Tax credit bonds are a debt instrument where, rather than investors/bondholders receiving periodic interest and principal payments, they receive federal tax credits of up to 100 percent of the interest amount in lieu of or in addition to partial interest payment over the life of the bond and full repayment of principal upon its maturity. Investors apply the tax credits to their federal tax liability. In turn, the borrower is responsible for paying off the principal at maturity (in a balloon payment), which it can do by different means, such as investing a portion of the bond proceeds in Treasury securities sufficient to pay off the principal or otherwise setting aside local revenues over the life of the bond. A technical paper prepared for the National Surface Transportation Policy and Revenue Study Commission estimates the federal subsidy in present value terms for financing of this nature to be 75 percent over a 25-year bond in the case of a 100 percent subsidy. As such, tax credit bonds afford borrowers significant project savings, as their responsibility would only be 25 percent in present value terms. The paper also identifies several other benefits associated with tax credit bonds including:

  • Subsidy Efficiency – because borrowers can receive 100 percent of the financial subsidy, taxable tax credits are more economically efficient than other types of tax incentives
  • Market Discipline – the government does not assume any credit risk and tax credit bonds are only issued when a project is backed by a reliable repayment stream
  • Reduced Administration – the federal government does not manage or oversee the program, as it would with a direct grant or federal loan program
  • Budget Leveraging – tax credits do not require discretionary budget resources; their budgetary cost is amortized over the bond’s term, rather than scored upfront or during a project’s construction period, as is the case for grants

Tax credit bonds have only been available for surface transportation projects during 2009 and 2010 as Build America Bonds authorized under the American Recovery and Reinvestment Act (ARRA). Additional information is available from the FHWA Center for Innovative Finance Support.

**COLLECTED DATA:**

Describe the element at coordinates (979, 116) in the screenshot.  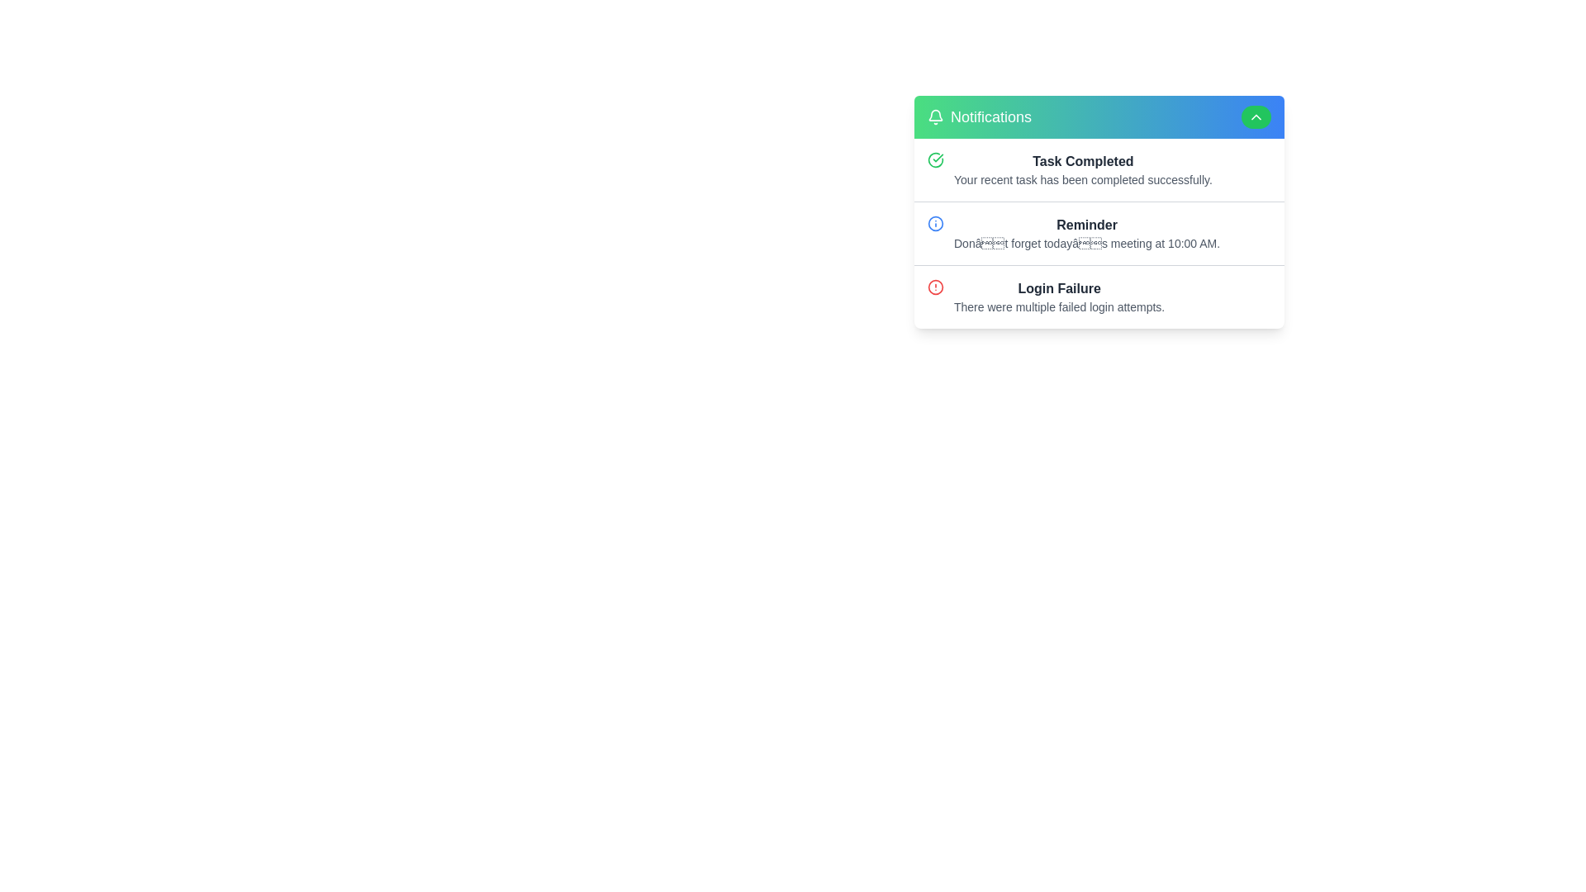
I see `the text with accompanying icon in the notifications panel header for accessibility purposes` at that location.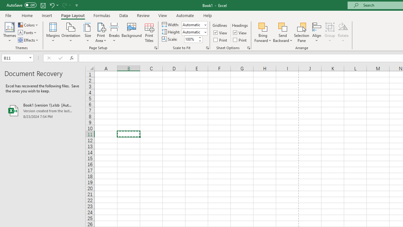  I want to click on 'Less', so click(199, 41).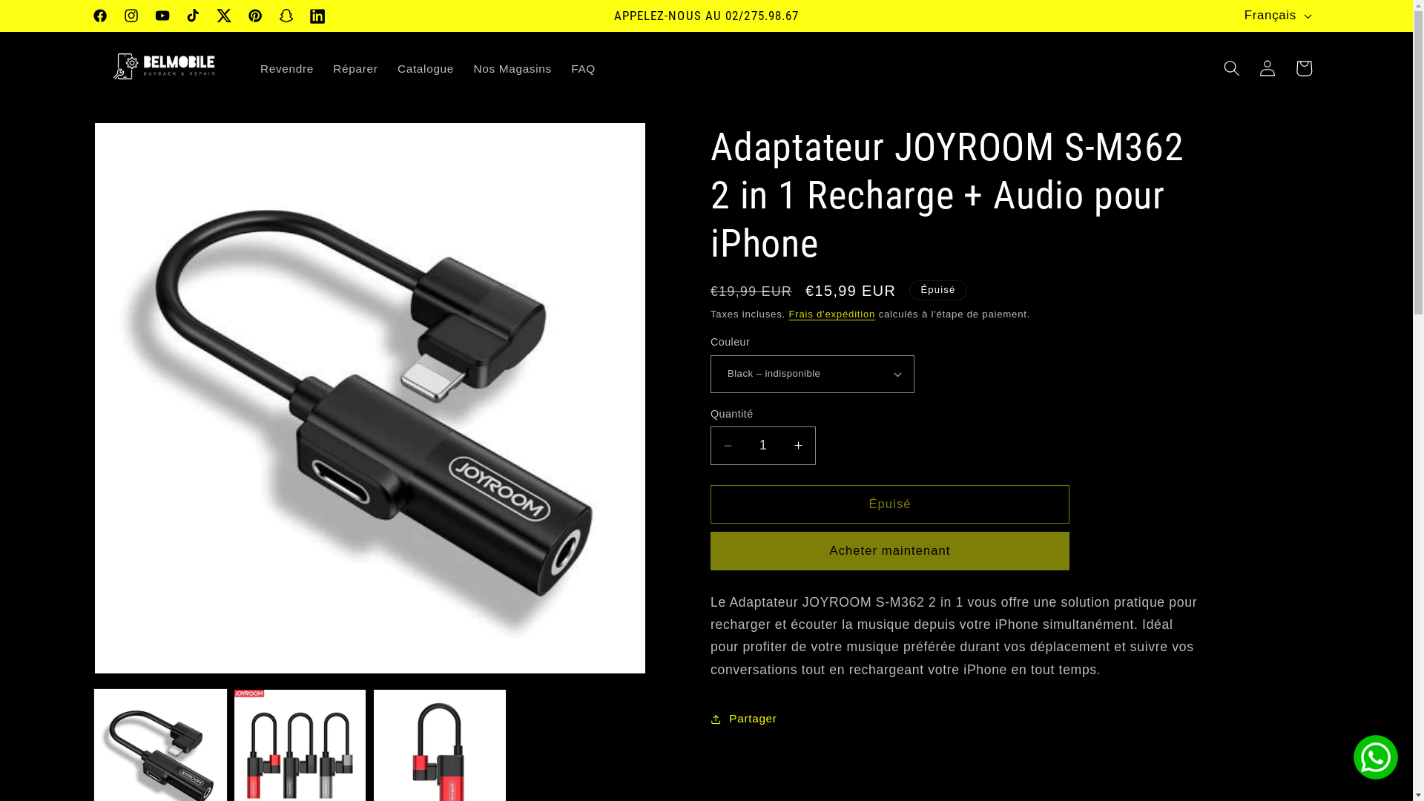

**WRITTEN REQUEST:**
Answer these questions from the tax credit bonds text:
1. For a 25-year bond with a 100 percent subsidy, what federal subsidy in present value terms does the technical paper estimate?
2. Under "Reduced Administration," what does the federal government not do?
3. In which years were tax credit bonds available for surface transportation projects, and as what?

**WRITTEN RESPONSE:**
1. 75 percent.
2. It does not manage or oversee the program, as it would with a direct grant or federal loan program.
3. In 2009 and 2010, as Build America Bonds authorized under the American Recovery and Reinvestment Act (ARRA).